28. Coming nearer home, it was observed by Krishna Iyer, J., in Gudikanti Narasimhulu v. Public Prosecutor [(1978) 1 SCC 240 : 1978 SCC (Cri) 115] that: (SCC p. 242, para 1)
“... the issue of bail is one of liberty, justice, public safety and burden of the public treasury, all of which insist that a developed jurisprudence of bail is integral to a socially sensitized judicial process. . . . After all, personal liberty of an accused or convict is fundamental, suffering lawful eclipse only in terms of procedure established by law. The last four words of Article 21 are the life of that human right.”
29. In Gurcharan Singh v. State (Delhi Administration) [(1978) 1 SCC 118 : 1978 SCC (Cri) 41] it was observed by Goswami, J., who spoke for the court, that: (SCC p. 129, para 29)
“There cannot be an inexorable formula in the matter of granting bail.
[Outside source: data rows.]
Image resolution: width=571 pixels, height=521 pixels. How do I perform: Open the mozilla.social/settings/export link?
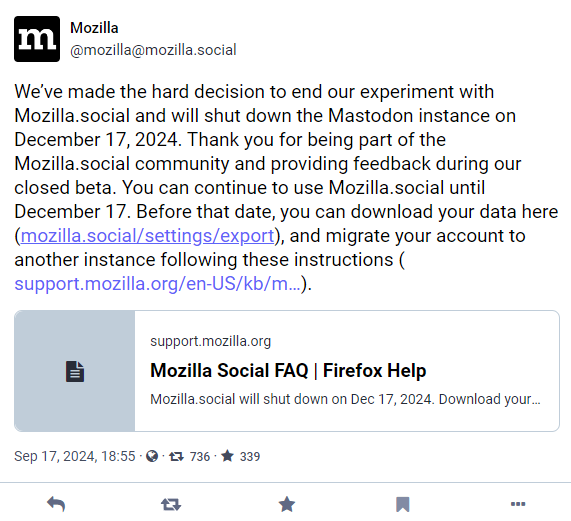147,236
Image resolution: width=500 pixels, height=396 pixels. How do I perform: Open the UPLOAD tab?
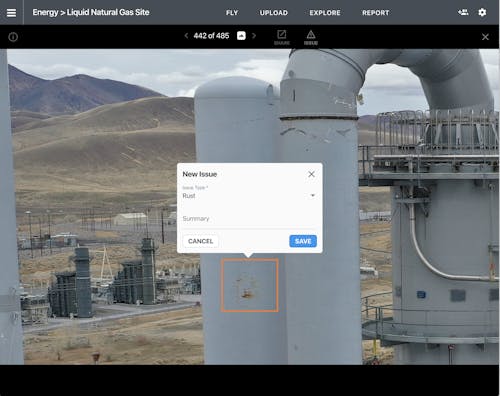coord(274,13)
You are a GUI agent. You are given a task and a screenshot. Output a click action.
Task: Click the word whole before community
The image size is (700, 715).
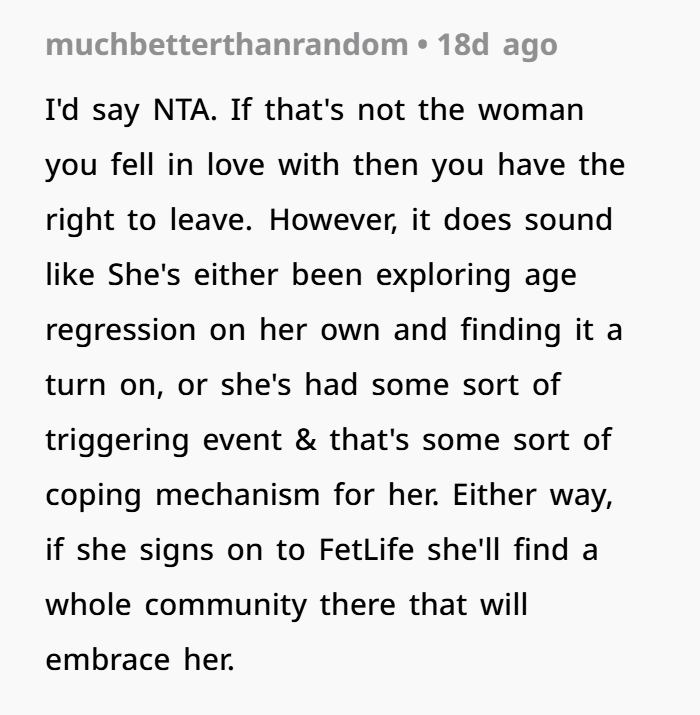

The facts and circumstances of each case will govern the exercise of judicial discretion in granting or cancelling bail.”
30. In AMERICAN JURISPRUDENCE (2d, Volume 8, p. 806, para 39), it is stated:
“Where the granting of bail lies within the discretion of the court, the granting or denial is regulated, to a large extent, by the facts and circumstances of each particular case. Since the object of the detention or imprisonment of the accused is to secure his appearance and submission to the jurisdiction and the judgment of the court, the primary inquiry is whether a recognizance or bond would effect that end.”
It is thus clear that the question whether to grant bail or not depends for its answer upon a variety of circumstances, the cumulative effect of which must enter into the judicial verdict. Any one single circumstance cannot be treated as of universal validity or as necessarily justifying the grant or refusal of bail.”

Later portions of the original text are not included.